_WHAT TO DO_.
Please give again, exactly, every line of the material from the one containing "Láminas ACS (337, 1109)" to the end, including both of those lines.

_MATERIAL PROVIDED_.
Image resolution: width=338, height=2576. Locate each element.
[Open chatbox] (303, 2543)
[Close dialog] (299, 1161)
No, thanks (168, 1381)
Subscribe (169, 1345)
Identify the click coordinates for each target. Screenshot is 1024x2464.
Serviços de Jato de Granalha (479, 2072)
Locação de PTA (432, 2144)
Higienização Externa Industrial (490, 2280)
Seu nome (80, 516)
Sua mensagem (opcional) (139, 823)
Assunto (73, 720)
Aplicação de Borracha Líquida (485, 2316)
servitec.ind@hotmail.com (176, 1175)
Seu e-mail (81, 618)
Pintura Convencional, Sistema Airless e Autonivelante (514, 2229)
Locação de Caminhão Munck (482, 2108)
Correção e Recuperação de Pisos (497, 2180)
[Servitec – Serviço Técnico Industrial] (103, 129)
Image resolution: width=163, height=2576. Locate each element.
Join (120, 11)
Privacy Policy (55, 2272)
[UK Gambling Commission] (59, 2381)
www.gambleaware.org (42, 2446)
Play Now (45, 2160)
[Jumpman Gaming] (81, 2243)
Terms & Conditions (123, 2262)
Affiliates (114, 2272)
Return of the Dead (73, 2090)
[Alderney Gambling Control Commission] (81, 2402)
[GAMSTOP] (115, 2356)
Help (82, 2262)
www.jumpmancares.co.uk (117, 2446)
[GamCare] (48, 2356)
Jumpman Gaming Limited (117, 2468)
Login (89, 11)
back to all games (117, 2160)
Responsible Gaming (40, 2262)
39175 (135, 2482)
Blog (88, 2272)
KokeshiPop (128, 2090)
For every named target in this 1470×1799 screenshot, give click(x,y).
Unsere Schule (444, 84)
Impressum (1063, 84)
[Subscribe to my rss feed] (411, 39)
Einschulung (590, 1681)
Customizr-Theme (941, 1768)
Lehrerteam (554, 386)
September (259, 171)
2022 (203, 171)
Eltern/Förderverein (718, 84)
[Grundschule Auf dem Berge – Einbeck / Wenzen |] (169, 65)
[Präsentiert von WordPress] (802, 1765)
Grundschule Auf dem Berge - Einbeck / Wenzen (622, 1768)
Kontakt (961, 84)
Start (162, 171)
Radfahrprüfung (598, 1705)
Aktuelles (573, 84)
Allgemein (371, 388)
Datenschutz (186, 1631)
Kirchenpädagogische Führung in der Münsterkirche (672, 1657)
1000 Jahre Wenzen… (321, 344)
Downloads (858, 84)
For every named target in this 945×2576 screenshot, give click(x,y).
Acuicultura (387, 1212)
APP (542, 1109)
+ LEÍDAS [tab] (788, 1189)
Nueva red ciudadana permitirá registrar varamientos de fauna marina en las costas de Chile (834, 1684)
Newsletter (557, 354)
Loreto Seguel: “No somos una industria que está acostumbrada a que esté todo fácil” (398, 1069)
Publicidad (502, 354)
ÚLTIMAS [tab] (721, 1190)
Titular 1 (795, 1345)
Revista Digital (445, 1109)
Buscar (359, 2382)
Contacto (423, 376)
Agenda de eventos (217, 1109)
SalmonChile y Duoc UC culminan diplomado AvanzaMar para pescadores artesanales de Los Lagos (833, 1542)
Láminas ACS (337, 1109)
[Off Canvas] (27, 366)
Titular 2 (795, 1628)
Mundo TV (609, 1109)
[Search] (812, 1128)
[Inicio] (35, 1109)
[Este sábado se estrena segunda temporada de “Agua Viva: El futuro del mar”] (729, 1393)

_EXERCISE OUTPUT_.
Láminas ACS (337, 1109)
[Off Canvas] (27, 366)
Titular 2 (795, 1628)
Mundo TV (609, 1109)
[Search] (812, 1128)
[Inicio] (35, 1109)
[Este sábado se estrena segunda temporada de “Agua Viva: El futuro del mar”] (729, 1393)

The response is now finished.